CFTC Stresses Compliance Programs

The Commodity Futures Trading Commission updated its enforcement manual last week for the first time in 26 years, with a heap of attention paid to the importance of corporate compliance programs when firms are looking to reduce potential monetary penalties. 

The update, published as a four-page memo from the CFTC Enforcement Division on May 20, says enforcement staff “will take into account… the gravity of the violation, any mitigating and aggravating circumstances, and other considerations.”

Two of those mitigating factors: efforts to improve the corporate compliance program after a violation of CFTC regulations; and the existence and effectiveness of the company’s compliance program before any violations occurred. 

“Transparency in our procedures, and in particular how we think about penalties, promotes fairness and enhances respect for the rule of law,” CFTC enforcement chief James McDonald said in a statement released along with the update. “Ultimately, we want our enforcement program to change behavior in a positive way. Explaining how and why we punish is a significant part of that effort.”

This enforcement update shouldn’t be a surprise. CFTC chairman Heath Tarbert promised last December that the agency would take measures to be more transparent about how and why it does what it does, and last week’s update is the latest step along those lines. 

Plus, the policy itself is the same sort of move we’ve seen from the Justice Department, the Securities and Exchange Commission, and other corporate conduct regulators during the Trump Administration: a shift toward more leniency for companies that have an effective compliance program by the time an enforcement matter is resolved, and even better treatment for companies that had a compliance program in place before a specific incident of trouble happened. The only thing unique about the CFTC’s update is the actual law it’s enforcing: the Commodity Exchange Act.

All the CFTC Factors

The CFTC listed eight factors that might count as aggravating or mitigating factors when deciding penalties.

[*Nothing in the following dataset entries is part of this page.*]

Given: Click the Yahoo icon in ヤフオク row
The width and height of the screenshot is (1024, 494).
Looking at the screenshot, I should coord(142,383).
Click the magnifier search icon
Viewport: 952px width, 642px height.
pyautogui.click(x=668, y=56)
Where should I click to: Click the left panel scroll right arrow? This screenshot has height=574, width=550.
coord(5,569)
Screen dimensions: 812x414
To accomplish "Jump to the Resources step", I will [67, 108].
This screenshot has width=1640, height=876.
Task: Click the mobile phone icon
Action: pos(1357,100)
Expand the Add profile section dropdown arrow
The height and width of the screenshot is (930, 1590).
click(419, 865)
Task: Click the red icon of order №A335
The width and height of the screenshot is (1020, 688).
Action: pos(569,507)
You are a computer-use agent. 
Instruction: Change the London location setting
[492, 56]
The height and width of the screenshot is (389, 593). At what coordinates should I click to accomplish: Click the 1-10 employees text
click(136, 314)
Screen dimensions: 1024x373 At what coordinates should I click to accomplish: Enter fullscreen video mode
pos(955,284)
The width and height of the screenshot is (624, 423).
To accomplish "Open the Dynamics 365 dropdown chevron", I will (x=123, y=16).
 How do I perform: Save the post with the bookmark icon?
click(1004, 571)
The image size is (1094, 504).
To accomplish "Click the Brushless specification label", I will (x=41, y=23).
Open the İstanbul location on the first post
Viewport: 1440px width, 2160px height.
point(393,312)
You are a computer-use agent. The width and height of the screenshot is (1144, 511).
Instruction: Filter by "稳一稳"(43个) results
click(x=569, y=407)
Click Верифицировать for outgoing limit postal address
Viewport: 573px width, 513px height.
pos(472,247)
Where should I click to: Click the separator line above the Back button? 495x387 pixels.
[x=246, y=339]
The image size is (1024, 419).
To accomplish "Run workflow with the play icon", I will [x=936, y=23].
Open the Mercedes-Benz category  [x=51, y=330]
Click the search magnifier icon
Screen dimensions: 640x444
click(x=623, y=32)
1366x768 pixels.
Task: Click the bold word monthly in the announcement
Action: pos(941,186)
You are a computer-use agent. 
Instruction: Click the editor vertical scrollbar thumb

They’re worth considering in full: 

  • Mitigating conduct, such as attempts to cure, return of victim funds, or efforts to improve a compliance program 
  • Aggravating conduct, such as concealment or obstruction of an ongoing investigation
  • Whether the company self-reported the misconduct, as well as the extent of cooperation and remediation, as detailed in the Division’s Enforcement Advisories
  • Timeliness of remediation
  • Existence and effectiveness of the company’s pre-existing compliance program
  • Prior misconduct, such as whether the company is a recidivist
  • Pervasiveness of misconduct within the company, including responsibility of management
  • Nature of any disciplinary action taken by the company with respect to the individuals engaged in misconduct

Take them altogether, and it’s clear that a company really needs — cliché alert! — a culture of compliance, complete with sufficient resources and corporate will to achieve compliance program objectives. 

For example, you can have a compliance program that looks great on paper, replete with well-crafted policies and whiz-bang internal reporting systems. But if the company is a repeat compliance offender, or senior executives are involved, or the firm waits for the CFTC to order restitution to victims — that’s not a commitment to compliance. That’s a commitment to doing the bare minimum.

Conversely, when we look at factors like timeliness of remediation, decisions to self-report misconduct, or efforts to understand compliance failures and fix those weaknesses — you can’t take positive steps like that unless the company wants to practice what the compliance program preaches on paper. You can’t take those steps without senior executives who support what “culture of compliance” really means.

That’s a point worth emphasizing when speaking with senior executives or the board about compliance program resources. (Especially in the commodities world, where lots of firms are on the smaller side and have, shall we say, immature compliance effectiveness.) What does the CFTC want to see from its regulated firms, if they want to avoid harsh penalties? It wants to see that those firms take compliance seriously, in word and deed.